In jurisdictions across the country, the old guard has marshaled the political class to combat disruptive market challengers. Those challenged differ from one another—taxi cabs, hotels, private lenders, retailers—but the threat and the response are just the same: leverage friends in government to make business difficult on disruptors.

Now, it’s not true that government always intervenes — and in these instances of laissez-faire management, the market tends to correct itself in a manner that benefits consumers.

It wasn’t long ago that Amazon posed an existential threat to major big box retailers like Walmart and BestBuy, but now these retailers have developed robust digital presences that mirror that of Amazon’s. That’s the natural order of the American system; at least it should be.

Government’s inclination to snuff out innovation when it threatens incumbents is a cancer on our body politic that must excised. The new sharing economy, an expansive market built on the principal of collaborative consumption, has swelled in spite of this tendency. But if left unchecked, this cancer will metastasize and we might not know the next Uber or Airbnb.

Consider the case of Uber and Lyft, ridesharing services whose value proposition to consumers is so self-evident that incumbent taxi cab commissions have pulled out all the regulatory stops to slow the growth of their business. Very often, compliant office holders or beuracrats have done their bidding.

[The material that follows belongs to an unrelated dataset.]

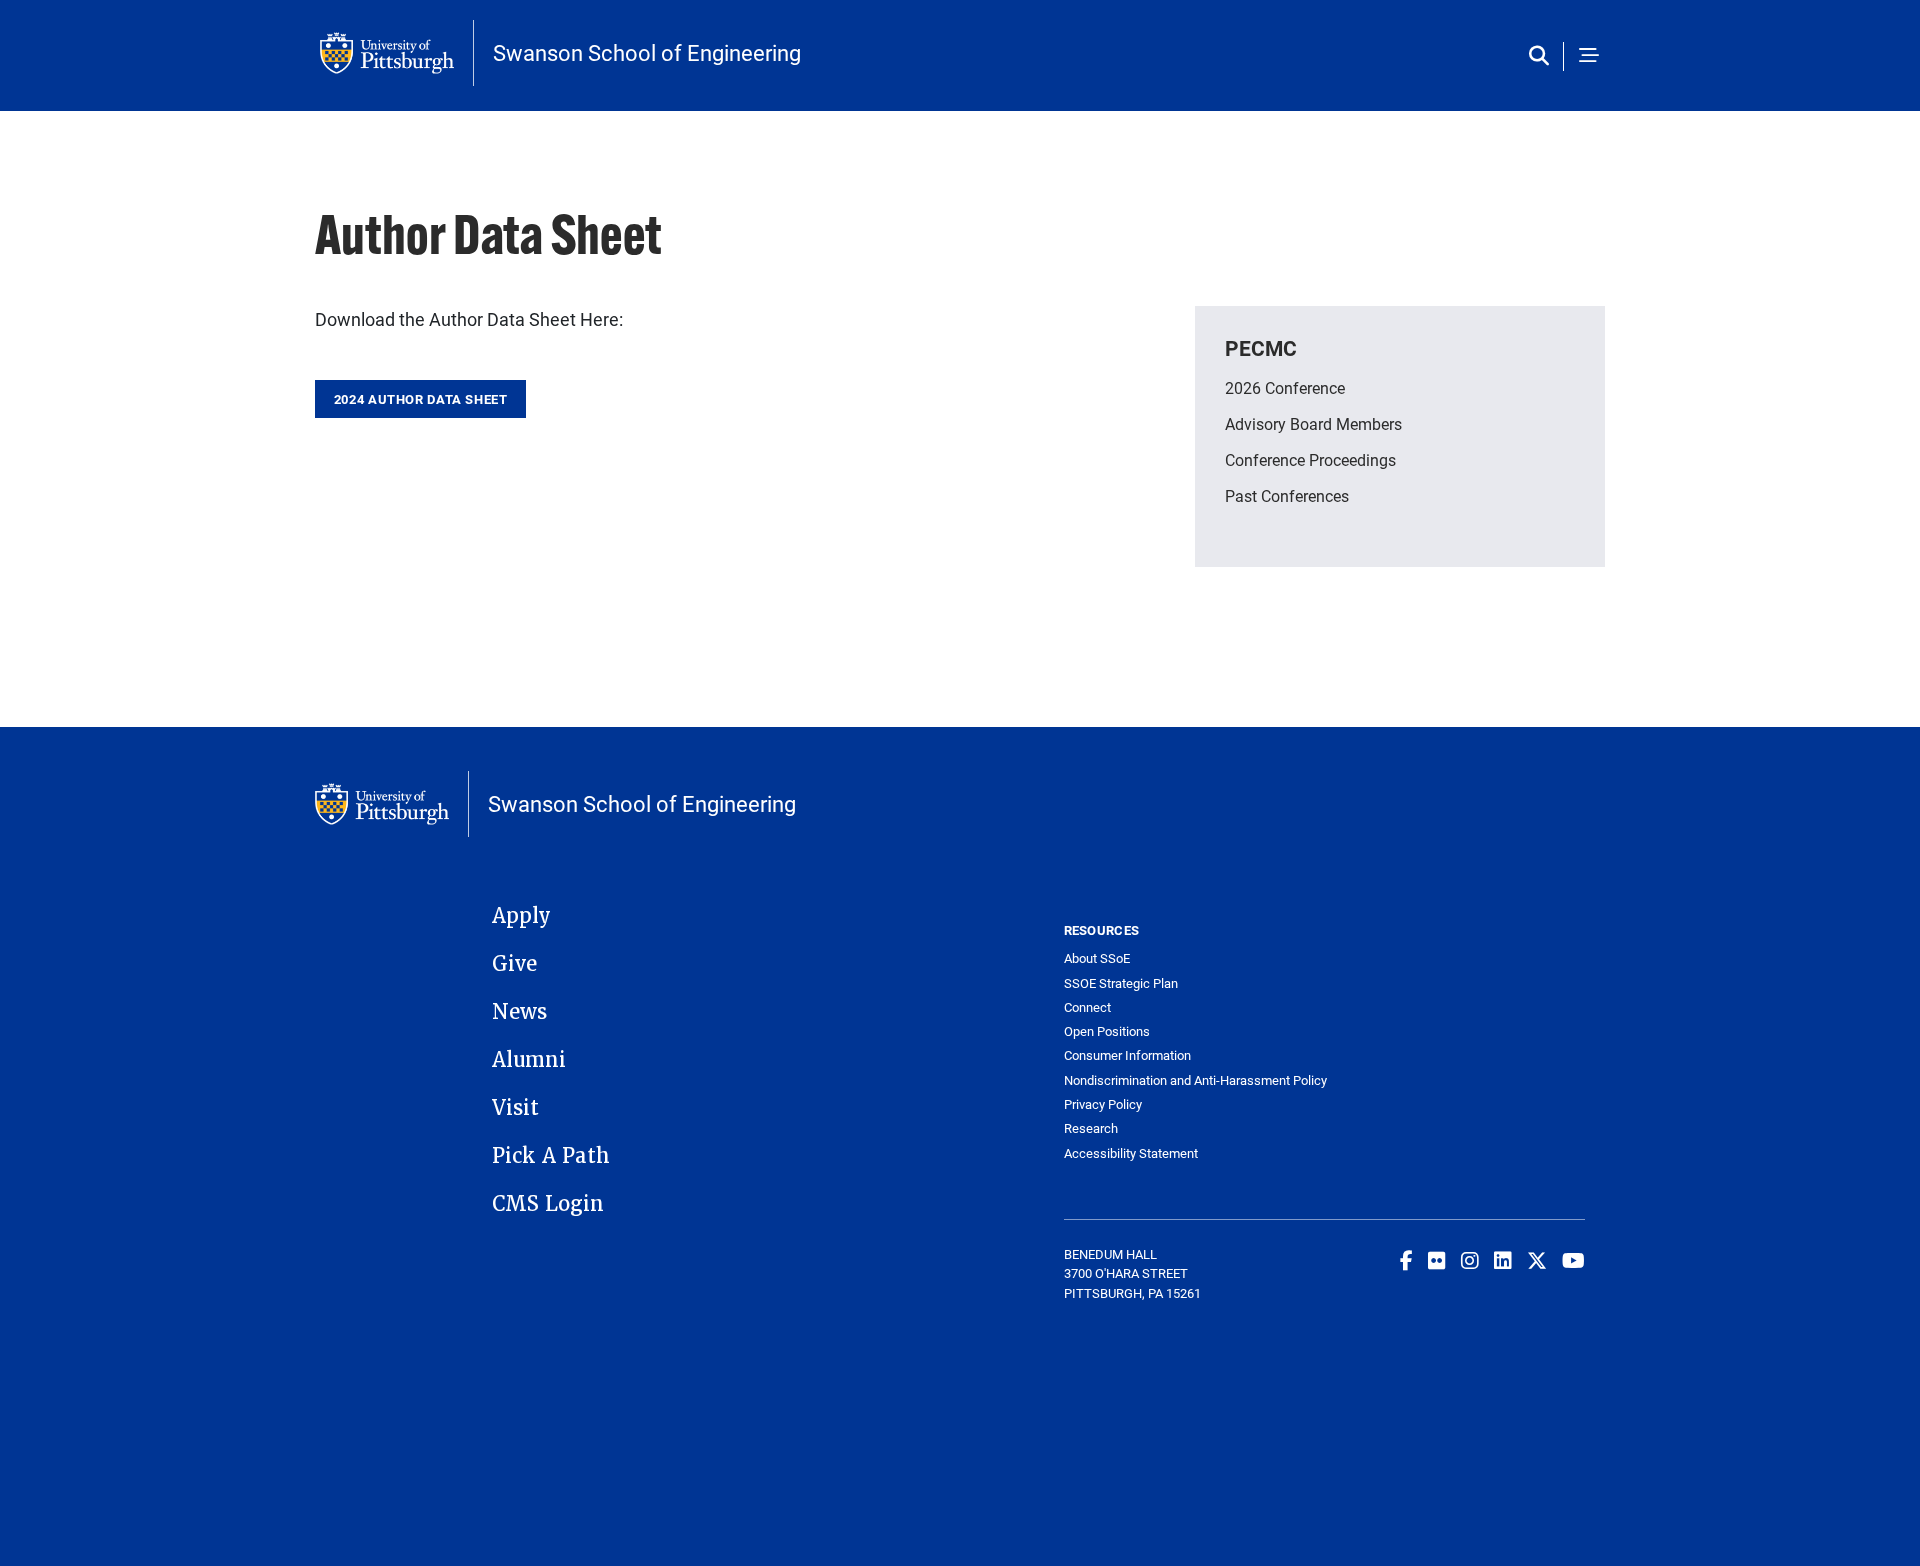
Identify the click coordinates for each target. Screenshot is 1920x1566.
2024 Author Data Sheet (421, 399)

Their story is no different in practice from the challenges faced by home-sharing clearinghouse Airbnb, which stung hoteliers; it’s no different from the challenges faced by electric car maker Tesla, which stung the powerful dealership lobby when it moved to sell direct to consumers; and it’s no different from the challenges faced by peer-to-peer personal lender LendingClub.

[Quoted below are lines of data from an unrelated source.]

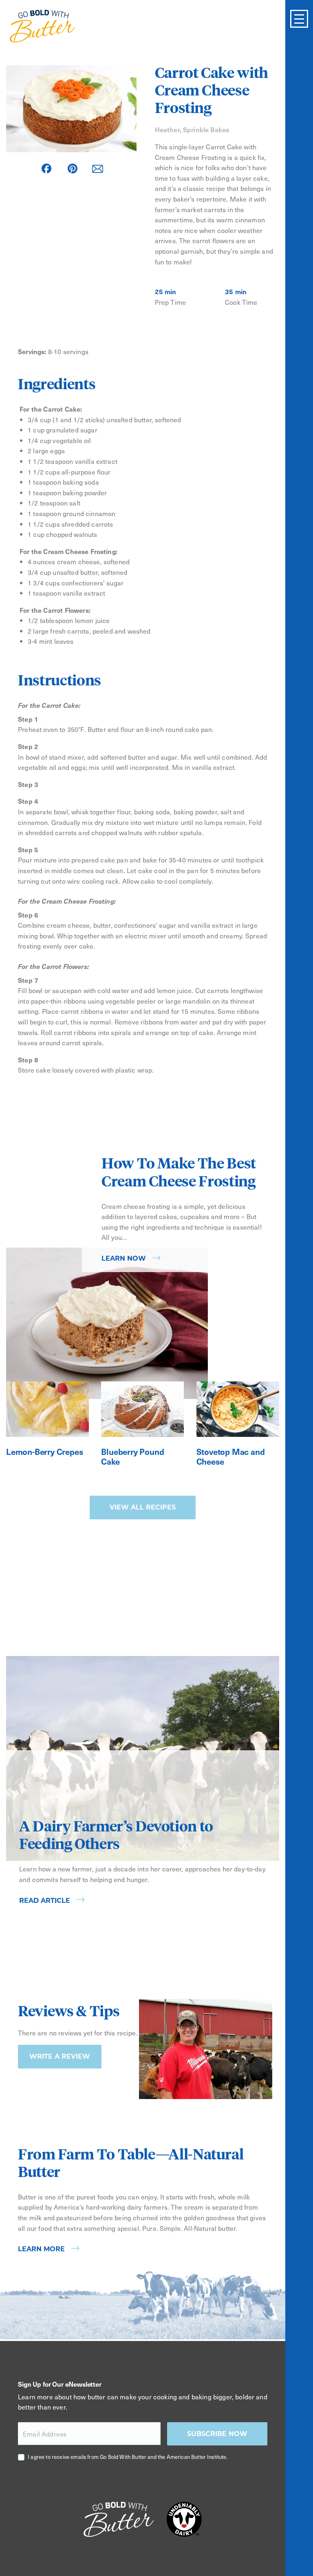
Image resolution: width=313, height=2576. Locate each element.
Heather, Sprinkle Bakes (192, 129)
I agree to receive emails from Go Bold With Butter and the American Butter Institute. (128, 2457)
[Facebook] (46, 168)
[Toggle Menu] (299, 19)
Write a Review (59, 2056)
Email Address (44, 2434)
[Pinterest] (72, 168)
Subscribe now (217, 2434)
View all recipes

Their stories are no different because the dynamic is true in every disruptor-incumbent market struggle.

There’s a tremendous opportunity for either party to reach for the mantle of innovation. Just as innovative disruptors have jolted old markets into activity by offering consumers new and expanded choice, so too much our elected officials remember that voters might someday find new choices too.

It’s time for government to stop stifling the new economy. If incumbent businesses cannot compete with innovator disrupters, there’s a reason – and if our policy makers don’t understand why then perhaps it’s time they be displaced, too.